All entries must be given again in full, exactly as they were supplied.

[[ Given entries, beginning ]]

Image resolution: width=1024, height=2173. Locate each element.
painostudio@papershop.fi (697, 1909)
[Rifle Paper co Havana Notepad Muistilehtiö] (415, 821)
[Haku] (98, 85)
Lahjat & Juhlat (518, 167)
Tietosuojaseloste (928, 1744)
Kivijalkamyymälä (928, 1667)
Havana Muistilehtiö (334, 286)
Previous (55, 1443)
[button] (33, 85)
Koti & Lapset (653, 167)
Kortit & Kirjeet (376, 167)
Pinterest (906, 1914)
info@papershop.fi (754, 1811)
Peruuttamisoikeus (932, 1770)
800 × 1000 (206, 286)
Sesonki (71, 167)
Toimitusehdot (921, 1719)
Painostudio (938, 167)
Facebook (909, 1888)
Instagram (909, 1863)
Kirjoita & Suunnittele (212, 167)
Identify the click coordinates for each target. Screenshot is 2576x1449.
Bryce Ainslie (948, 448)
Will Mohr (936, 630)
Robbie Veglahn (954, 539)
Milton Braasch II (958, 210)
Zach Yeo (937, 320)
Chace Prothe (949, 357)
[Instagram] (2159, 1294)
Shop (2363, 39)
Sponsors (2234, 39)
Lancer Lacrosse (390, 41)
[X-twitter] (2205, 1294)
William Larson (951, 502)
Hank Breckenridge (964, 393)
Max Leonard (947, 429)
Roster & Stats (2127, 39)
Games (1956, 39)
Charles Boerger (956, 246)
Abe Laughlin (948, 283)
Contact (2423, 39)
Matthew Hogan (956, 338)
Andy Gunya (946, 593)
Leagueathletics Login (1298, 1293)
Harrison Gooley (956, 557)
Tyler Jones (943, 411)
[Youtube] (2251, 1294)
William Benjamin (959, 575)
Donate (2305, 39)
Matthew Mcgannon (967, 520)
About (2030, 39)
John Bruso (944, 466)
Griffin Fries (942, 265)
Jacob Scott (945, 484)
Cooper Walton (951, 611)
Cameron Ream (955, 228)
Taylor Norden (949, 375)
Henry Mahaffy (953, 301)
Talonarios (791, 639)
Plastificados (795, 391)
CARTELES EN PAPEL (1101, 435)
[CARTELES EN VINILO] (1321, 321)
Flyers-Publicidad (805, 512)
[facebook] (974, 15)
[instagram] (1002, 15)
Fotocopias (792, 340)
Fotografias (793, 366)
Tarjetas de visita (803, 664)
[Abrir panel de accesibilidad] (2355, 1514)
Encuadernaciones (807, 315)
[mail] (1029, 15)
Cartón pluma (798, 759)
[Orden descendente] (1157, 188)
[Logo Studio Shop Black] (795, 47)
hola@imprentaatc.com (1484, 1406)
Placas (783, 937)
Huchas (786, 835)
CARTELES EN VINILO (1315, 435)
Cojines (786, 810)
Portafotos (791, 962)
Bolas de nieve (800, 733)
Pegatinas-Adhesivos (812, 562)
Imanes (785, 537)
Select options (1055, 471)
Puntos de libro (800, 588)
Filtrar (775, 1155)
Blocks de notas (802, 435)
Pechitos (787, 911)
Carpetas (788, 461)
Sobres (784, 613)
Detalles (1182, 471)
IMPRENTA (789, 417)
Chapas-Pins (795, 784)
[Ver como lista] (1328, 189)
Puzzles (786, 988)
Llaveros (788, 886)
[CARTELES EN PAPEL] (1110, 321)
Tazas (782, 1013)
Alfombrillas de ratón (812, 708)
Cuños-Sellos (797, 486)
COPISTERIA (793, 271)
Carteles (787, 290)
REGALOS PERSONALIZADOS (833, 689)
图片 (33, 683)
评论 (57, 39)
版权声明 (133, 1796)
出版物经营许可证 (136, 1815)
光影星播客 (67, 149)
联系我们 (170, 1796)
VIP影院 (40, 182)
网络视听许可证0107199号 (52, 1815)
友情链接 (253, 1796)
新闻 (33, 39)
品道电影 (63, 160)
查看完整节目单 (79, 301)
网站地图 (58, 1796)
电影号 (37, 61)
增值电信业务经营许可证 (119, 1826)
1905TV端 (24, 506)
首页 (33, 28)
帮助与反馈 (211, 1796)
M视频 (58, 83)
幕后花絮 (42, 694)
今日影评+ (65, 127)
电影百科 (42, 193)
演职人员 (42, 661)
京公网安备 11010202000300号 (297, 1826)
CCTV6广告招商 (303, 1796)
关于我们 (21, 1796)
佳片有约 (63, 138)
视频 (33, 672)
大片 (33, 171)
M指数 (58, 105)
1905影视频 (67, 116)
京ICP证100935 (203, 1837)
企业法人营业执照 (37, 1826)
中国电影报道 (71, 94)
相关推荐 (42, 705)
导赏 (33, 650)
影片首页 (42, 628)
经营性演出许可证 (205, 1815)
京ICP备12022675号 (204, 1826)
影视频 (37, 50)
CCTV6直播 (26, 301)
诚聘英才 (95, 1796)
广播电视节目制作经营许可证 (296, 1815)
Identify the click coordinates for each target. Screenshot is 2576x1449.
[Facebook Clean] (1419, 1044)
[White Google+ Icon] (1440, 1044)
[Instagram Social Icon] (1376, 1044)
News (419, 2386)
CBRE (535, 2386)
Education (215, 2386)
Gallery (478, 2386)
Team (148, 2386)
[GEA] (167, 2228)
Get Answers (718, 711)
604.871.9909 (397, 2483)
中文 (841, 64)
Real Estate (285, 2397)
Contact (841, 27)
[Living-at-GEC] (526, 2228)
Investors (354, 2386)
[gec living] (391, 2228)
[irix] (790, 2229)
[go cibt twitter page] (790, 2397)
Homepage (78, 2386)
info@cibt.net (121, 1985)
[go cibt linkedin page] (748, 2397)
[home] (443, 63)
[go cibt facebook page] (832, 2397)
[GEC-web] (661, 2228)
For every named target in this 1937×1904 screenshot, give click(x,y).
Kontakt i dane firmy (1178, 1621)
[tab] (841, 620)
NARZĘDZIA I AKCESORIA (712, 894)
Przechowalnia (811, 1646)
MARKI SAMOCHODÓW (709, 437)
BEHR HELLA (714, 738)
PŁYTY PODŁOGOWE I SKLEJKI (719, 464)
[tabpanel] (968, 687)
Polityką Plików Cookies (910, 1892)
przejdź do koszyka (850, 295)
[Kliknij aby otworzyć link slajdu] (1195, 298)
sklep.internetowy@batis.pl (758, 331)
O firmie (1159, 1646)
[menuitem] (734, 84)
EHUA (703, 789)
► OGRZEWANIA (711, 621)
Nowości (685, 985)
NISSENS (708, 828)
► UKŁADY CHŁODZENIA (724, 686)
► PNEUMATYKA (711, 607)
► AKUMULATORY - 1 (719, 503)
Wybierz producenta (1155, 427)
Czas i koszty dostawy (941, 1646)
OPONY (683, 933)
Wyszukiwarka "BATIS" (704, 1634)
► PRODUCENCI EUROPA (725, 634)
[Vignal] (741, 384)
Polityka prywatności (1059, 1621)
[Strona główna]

[[ Given entries, end ]]

**Result**
Image resolution: width=1024, height=2173. Locate each element.
painostudio@papershop.fi (697, 1909)
[Rifle Paper co Havana Notepad Muistilehtiö] (415, 821)
[Haku] (98, 85)
Lahjat & Juhlat (518, 167)
Tietosuojaseloste (928, 1744)
Kivijalkamyymälä (928, 1667)
Havana Muistilehtiö (334, 286)
Previous (55, 1443)
[button] (33, 85)
Koti & Lapset (653, 167)
Kortit & Kirjeet (376, 167)
Pinterest (906, 1914)
info@papershop.fi (754, 1811)
Peruuttamisoikeus (932, 1770)
800 × 1000 (206, 286)
Sesonki (71, 167)
Toimitusehdot (921, 1719)
Painostudio (938, 167)
Facebook (909, 1888)
Instagram (909, 1863)
Kirjoita & Suunnittele (212, 167)
Identify the click coordinates for each target. Screenshot is 2576x1449.
Bryce Ainslie (948, 448)
Will Mohr (936, 630)
Robbie Veglahn (954, 539)
Milton Braasch II (958, 210)
Zach Yeo (937, 320)
Chace Prothe (949, 357)
[Instagram] (2159, 1294)
Shop (2363, 39)
Sponsors (2234, 39)
Lancer Lacrosse (390, 41)
[X-twitter] (2205, 1294)
William Larson (951, 502)
Hank Breckenridge (964, 393)
Max Leonard (947, 429)
Roster & Stats (2127, 39)
Games (1956, 39)
Charles Boerger (956, 246)
Abe Laughlin (948, 283)
Contact (2423, 39)
Matthew Hogan (956, 338)
Andy Gunya (946, 593)
Leagueathletics Login (1298, 1293)
Harrison Gooley (956, 557)
Tyler Jones (943, 411)
[Youtube] (2251, 1294)
William Benjamin (959, 575)
Donate (2305, 39)
Matthew Mcgannon (967, 520)
About (2030, 39)
John Bruso (944, 466)
Griffin Fries (942, 265)
Jacob Scott (945, 484)
Cooper Walton (951, 611)
Cameron Ream (955, 228)
Taylor Norden (949, 375)
Henry Mahaffy (953, 301)
Talonarios (791, 639)
Plastificados (795, 391)
CARTELES EN PAPEL (1101, 435)
[CARTELES EN VINILO] (1321, 321)
Flyers-Publicidad (805, 512)
[facebook] (974, 15)
[instagram] (1002, 15)
Fotocopias (792, 340)
Fotografias (793, 366)
Tarjetas de visita (803, 664)
[Abrir panel de accesibilidad] (2355, 1514)
Encuadernaciones (807, 315)
[mail] (1029, 15)
Cartón pluma (798, 759)
[Orden descendente] (1157, 188)
[Logo Studio Shop Black] (795, 47)
hola@imprentaatc.com (1484, 1406)
Placas (783, 937)
Huchas (786, 835)
CARTELES EN VINILO (1315, 435)
Cojines (786, 810)
Portafotos (791, 962)
Bolas de nieve (800, 733)
Pegatinas-Adhesivos (812, 562)
Imanes (785, 537)
Select options (1055, 471)
Puntos de libro (800, 588)
Filtrar (775, 1155)
Blocks de notas (802, 435)
Pechitos (787, 911)
Carpetas (788, 461)
Sobres (784, 613)
Detalles (1182, 471)
IMPRENTA (789, 417)
Chapas-Pins (795, 784)
[Ver como lista] (1328, 189)
Puzzles (786, 988)
Llaveros (788, 886)
[CARTELES EN PAPEL] (1110, 321)
Tazas (782, 1013)
Alfombrillas de ratón (812, 708)
Cuños-Sellos (797, 486)
COPISTERIA (793, 271)
Carteles (787, 290)
REGALOS PERSONALIZADOS (833, 689)
图片 (33, 683)
评论 (57, 39)
版权声明 (133, 1796)
出版物经营许可证 (136, 1815)
光影星播客 (67, 149)
联系我们 (170, 1796)
VIP影院 (40, 182)
网络视听许可证0107199号 (52, 1815)
友情链接 (253, 1796)
新闻 (33, 39)
品道电影 (63, 160)
查看完整节目单 (79, 301)
网站地图 (58, 1796)
电影号 (37, 61)
增值电信业务经营许可证 (119, 1826)
1905TV端 (24, 506)
首页 (33, 28)
帮助与反馈 (211, 1796)
M视频 (58, 83)
幕后花絮 (42, 694)
今日影评+ (65, 127)
电影百科 (42, 193)
演职人员 (42, 661)
京公网安备 11010202000300号 (297, 1826)
CCTV6广告招商 (303, 1796)
关于我们 (21, 1796)
佳片有约 (63, 138)
视频 (33, 672)
大片 (33, 171)
M指数 (58, 105)
1905影视频 (67, 116)
京ICP证100935 (203, 1837)
企业法人营业执照 (37, 1826)
中国电影报道 (71, 94)
相关推荐 (42, 705)
导赏 (33, 650)
影片首页 (42, 628)
经营性演出许可证 (205, 1815)
京ICP备12022675号 (204, 1826)
影视频 (37, 50)
CCTV6直播 (26, 301)
诚聘英才 (95, 1796)
广播电视节目制作经营许可证 (296, 1815)
Identify the click coordinates for each target. Screenshot is 2576x1449.
[Facebook Clean] (1419, 1044)
[White Google+ Icon] (1440, 1044)
[Instagram Social Icon] (1376, 1044)
News (419, 2386)
CBRE (535, 2386)
Education (215, 2386)
Gallery (478, 2386)
Team (148, 2386)
[GEA] (167, 2228)
Get Answers (718, 711)
604.871.9909 (397, 2483)
中文 (841, 64)
Real Estate (285, 2397)
Contact (841, 27)
[Living-at-GEC] (526, 2228)
Investors (354, 2386)
[gec living] (391, 2228)
[irix] (790, 2229)
[go cibt twitter page] (790, 2397)
Homepage (78, 2386)
info@cibt.net (121, 1985)
[go cibt linkedin page] (748, 2397)
[home] (443, 63)
[go cibt facebook page] (832, 2397)
[GEC-web] (661, 2228)
For every named target in this 1937×1904 screenshot, give click(x,y).
Kontakt i dane firmy (1178, 1621)
[tab] (841, 620)
NARZĘDZIA I AKCESORIA (712, 894)
Przechowalnia (811, 1646)
MARKI SAMOCHODÓW (709, 437)
BEHR HELLA (714, 738)
PŁYTY PODŁOGOWE I SKLEJKI (719, 464)
[tabpanel] (968, 687)
Polityką Plików Cookies (910, 1892)
przejdź do koszyka (850, 295)
[Kliknij aby otworzyć link slajdu] (1195, 298)
sklep.internetowy@batis.pl (758, 331)
O firmie (1159, 1646)
[menuitem] (734, 84)
EHUA (703, 789)
► OGRZEWANIA (711, 621)
Nowości (685, 985)
NISSENS (708, 828)
► UKŁADY CHŁODZENIA (724, 686)
► PNEUMATYKA (711, 607)
► AKUMULATORY - 1 (719, 503)
Wybierz producenta (1155, 427)
Czas i koszty dostawy (941, 1646)
OPONY (683, 933)
Wyszukiwarka "BATIS" (704, 1634)
► PRODUCENCI EUROPA (725, 634)
[Vignal] (741, 384)
Polityka prywatności (1059, 1621)
[Strona główna]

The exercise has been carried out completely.